BEGIN Given information

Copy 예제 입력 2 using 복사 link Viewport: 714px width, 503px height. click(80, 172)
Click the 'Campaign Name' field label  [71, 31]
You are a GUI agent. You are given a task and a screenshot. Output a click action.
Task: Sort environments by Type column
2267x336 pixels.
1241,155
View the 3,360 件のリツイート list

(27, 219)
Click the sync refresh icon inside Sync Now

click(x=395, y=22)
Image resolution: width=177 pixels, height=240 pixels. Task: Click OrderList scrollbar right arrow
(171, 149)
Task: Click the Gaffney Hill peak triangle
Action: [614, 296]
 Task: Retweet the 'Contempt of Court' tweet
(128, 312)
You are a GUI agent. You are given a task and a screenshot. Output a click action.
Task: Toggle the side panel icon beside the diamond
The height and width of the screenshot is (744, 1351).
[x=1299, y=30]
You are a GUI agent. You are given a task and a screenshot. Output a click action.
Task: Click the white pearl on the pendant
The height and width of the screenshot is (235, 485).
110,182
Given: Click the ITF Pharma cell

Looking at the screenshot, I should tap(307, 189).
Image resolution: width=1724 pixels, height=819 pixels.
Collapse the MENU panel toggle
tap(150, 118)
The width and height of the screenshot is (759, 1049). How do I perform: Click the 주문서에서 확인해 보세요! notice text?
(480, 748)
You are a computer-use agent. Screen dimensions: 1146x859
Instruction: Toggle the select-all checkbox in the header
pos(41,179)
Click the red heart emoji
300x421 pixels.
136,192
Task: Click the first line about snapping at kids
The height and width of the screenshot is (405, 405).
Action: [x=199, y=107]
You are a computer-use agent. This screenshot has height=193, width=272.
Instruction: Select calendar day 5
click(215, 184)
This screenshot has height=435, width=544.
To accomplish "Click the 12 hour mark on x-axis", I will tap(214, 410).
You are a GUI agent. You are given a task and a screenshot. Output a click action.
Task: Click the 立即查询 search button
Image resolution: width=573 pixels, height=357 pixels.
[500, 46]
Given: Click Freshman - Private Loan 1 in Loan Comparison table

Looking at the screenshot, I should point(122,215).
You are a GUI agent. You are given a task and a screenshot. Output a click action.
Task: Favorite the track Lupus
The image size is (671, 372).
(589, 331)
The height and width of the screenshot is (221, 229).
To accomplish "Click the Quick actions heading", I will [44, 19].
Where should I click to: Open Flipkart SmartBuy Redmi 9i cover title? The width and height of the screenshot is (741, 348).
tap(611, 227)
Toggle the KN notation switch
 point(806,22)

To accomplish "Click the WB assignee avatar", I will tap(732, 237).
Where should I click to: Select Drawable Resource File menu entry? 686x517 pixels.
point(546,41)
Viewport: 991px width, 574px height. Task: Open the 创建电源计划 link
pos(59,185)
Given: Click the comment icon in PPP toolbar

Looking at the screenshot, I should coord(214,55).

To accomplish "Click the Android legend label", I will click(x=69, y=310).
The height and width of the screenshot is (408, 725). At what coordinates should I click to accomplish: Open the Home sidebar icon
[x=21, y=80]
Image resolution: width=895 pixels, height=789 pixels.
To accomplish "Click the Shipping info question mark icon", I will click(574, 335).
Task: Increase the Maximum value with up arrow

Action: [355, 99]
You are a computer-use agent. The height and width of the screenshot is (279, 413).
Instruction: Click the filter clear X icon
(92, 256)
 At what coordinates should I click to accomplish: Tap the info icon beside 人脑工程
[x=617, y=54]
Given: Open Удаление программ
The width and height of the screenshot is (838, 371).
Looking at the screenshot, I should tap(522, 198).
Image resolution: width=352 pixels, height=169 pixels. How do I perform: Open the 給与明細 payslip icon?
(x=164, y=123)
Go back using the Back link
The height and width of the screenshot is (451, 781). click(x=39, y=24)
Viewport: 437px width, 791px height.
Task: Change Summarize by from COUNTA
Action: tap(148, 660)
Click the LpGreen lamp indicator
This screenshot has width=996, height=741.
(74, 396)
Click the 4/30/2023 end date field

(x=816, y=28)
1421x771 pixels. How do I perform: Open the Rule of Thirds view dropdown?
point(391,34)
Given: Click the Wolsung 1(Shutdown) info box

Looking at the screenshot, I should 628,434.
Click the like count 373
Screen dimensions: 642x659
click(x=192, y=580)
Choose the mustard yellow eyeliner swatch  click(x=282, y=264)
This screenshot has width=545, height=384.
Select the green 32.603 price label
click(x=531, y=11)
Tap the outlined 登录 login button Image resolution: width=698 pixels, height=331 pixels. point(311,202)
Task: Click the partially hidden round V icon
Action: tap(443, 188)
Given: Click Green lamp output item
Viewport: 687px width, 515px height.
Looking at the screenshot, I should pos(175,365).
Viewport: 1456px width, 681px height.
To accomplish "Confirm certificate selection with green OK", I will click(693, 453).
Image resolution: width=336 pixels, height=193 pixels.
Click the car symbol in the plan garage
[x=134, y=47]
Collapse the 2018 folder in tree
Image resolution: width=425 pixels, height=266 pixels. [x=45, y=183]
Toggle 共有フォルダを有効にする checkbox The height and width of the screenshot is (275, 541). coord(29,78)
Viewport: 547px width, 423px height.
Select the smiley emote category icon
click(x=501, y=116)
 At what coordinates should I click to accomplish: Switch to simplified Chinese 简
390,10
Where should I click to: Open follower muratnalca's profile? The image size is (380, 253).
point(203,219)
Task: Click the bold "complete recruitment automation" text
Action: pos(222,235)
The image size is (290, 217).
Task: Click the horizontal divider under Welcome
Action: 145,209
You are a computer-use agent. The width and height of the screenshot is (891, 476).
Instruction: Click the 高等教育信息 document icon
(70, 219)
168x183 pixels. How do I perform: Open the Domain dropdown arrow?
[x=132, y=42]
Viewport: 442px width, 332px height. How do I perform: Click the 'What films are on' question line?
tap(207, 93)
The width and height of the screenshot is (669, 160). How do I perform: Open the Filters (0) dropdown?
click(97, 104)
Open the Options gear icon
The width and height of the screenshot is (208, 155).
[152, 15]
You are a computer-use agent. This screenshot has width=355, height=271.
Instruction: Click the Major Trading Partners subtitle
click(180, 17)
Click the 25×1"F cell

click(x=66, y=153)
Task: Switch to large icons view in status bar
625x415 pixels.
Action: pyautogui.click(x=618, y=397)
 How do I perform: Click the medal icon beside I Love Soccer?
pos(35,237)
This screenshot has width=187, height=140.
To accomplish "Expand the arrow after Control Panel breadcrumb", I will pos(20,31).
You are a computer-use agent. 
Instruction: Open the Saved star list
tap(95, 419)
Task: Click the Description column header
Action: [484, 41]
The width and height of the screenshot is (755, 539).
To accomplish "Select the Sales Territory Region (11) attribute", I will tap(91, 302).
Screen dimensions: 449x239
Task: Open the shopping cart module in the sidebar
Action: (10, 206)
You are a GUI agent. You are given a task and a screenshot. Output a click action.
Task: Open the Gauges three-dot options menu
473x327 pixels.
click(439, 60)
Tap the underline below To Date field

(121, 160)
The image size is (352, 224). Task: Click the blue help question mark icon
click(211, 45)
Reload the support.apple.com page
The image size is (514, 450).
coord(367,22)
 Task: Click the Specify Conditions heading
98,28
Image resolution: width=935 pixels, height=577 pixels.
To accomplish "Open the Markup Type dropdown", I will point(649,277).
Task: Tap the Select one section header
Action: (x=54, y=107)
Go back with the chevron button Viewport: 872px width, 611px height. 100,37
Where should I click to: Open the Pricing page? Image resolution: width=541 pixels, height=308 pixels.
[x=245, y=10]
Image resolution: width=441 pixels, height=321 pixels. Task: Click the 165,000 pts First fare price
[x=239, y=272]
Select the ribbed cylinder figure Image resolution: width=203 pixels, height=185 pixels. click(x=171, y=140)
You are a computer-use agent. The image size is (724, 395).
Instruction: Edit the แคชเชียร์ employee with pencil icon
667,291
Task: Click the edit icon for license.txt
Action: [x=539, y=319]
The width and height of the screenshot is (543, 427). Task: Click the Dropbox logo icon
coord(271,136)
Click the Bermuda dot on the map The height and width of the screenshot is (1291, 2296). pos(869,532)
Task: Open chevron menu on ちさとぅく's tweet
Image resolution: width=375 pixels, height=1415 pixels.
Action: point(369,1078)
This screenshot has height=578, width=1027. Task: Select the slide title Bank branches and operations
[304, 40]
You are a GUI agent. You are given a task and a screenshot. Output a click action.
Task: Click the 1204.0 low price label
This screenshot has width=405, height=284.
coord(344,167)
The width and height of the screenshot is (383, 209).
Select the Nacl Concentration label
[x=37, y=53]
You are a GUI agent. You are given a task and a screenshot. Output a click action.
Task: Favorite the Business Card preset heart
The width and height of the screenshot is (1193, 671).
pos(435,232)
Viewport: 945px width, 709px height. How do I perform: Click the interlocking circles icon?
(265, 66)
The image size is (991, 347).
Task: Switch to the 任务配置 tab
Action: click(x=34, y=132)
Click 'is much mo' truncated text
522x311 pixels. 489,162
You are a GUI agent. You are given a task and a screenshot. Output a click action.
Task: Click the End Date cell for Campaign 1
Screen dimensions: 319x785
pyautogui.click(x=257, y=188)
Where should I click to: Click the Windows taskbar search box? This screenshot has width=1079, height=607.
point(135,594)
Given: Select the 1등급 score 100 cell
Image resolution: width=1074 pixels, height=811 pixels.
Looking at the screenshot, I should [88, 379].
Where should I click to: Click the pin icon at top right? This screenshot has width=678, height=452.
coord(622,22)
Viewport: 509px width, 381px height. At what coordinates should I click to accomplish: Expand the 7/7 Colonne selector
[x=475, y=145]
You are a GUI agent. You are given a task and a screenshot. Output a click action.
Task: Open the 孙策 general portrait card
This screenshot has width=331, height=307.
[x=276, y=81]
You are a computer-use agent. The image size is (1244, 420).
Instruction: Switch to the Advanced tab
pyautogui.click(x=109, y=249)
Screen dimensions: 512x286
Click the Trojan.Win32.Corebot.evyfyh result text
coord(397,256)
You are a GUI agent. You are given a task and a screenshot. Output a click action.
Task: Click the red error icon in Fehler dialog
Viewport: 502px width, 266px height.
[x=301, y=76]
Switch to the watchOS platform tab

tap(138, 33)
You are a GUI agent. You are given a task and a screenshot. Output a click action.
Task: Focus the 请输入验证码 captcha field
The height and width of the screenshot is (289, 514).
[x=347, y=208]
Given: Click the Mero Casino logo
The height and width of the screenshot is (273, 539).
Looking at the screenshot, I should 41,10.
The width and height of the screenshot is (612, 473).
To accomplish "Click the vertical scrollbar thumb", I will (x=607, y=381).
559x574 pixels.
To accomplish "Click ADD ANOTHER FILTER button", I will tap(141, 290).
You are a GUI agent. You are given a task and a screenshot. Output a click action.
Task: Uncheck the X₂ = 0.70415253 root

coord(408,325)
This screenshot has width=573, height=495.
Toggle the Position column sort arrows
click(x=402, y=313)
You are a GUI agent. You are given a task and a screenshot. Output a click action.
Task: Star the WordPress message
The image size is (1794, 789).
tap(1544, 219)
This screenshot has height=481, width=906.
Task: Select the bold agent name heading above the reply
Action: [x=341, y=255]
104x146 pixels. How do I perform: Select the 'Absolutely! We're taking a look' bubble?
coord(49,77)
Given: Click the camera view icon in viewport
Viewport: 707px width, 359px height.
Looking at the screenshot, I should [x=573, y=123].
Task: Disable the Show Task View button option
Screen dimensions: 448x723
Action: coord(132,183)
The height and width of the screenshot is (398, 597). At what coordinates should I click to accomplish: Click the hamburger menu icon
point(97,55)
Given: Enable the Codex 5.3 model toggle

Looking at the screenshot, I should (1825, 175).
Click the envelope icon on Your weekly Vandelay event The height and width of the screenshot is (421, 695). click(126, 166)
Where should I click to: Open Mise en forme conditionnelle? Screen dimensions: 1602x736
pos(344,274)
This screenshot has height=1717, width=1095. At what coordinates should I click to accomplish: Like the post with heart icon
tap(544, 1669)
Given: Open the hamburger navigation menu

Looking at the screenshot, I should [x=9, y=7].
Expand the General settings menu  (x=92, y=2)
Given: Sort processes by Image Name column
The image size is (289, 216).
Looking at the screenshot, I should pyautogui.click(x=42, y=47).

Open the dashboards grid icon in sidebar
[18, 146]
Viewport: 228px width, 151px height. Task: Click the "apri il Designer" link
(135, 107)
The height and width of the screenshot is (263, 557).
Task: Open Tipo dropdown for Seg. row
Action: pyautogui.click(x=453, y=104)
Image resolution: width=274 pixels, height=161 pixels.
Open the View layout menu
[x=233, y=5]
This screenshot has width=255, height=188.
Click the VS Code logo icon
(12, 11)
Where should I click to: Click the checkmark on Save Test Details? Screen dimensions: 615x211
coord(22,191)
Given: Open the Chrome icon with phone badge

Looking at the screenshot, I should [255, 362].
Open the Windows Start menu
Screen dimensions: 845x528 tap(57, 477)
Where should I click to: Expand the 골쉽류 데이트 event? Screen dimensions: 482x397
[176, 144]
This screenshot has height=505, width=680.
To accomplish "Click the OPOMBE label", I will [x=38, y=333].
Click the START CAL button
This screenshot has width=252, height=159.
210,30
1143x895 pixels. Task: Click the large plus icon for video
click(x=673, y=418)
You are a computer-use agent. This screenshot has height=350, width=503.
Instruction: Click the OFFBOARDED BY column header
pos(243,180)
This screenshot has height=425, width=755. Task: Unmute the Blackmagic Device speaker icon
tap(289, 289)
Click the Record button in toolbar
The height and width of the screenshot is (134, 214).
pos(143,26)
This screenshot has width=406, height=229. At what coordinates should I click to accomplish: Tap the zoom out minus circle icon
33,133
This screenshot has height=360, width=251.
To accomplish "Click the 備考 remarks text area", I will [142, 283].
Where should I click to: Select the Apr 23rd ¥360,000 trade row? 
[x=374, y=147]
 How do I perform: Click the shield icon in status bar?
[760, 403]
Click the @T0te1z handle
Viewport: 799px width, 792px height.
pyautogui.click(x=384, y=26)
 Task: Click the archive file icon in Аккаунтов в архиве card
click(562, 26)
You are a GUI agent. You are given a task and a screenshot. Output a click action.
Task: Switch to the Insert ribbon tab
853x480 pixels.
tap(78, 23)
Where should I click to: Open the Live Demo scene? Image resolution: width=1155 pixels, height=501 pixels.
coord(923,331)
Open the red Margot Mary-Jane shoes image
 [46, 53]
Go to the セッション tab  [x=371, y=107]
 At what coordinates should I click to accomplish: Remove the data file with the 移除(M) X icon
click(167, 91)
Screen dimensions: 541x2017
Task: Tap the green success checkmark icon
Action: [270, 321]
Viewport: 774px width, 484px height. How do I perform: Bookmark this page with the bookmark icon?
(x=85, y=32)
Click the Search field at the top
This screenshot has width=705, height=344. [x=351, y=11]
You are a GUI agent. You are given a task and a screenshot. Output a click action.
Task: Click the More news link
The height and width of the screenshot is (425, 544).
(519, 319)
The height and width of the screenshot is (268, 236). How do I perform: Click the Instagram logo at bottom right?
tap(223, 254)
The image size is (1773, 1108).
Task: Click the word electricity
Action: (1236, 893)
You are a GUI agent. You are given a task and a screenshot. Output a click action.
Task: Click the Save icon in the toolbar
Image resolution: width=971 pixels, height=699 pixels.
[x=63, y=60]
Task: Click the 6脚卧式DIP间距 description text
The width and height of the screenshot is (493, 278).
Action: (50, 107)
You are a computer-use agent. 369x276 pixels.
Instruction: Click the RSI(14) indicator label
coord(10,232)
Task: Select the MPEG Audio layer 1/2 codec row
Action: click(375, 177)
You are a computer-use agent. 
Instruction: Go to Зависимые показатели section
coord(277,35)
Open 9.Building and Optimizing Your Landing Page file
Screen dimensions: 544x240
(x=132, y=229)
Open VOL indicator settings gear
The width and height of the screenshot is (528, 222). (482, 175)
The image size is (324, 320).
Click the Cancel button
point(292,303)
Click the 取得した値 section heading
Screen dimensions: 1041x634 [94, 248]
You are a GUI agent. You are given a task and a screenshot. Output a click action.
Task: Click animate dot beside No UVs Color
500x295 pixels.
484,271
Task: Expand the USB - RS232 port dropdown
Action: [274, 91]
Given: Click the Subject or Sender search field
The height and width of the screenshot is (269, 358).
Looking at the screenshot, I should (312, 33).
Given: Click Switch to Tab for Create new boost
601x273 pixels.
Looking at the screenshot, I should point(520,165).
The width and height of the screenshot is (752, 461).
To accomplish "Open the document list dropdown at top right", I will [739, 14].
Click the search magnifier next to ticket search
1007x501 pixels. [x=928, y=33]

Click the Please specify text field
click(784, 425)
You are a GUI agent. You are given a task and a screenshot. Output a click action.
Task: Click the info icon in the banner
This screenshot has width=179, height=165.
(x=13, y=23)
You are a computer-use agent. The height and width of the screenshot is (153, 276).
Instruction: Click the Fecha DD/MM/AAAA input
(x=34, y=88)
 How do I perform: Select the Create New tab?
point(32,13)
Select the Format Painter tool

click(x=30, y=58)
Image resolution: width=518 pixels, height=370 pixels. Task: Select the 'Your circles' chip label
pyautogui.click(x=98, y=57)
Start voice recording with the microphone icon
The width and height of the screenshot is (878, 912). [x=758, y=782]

END Given information

-- Goal of the exercise --
From the entries above, copy every line where the word "Favorite" shows up.

-- Task result --
Task: Favorite the track Lupus
Task: Favorite the Business Card preset heart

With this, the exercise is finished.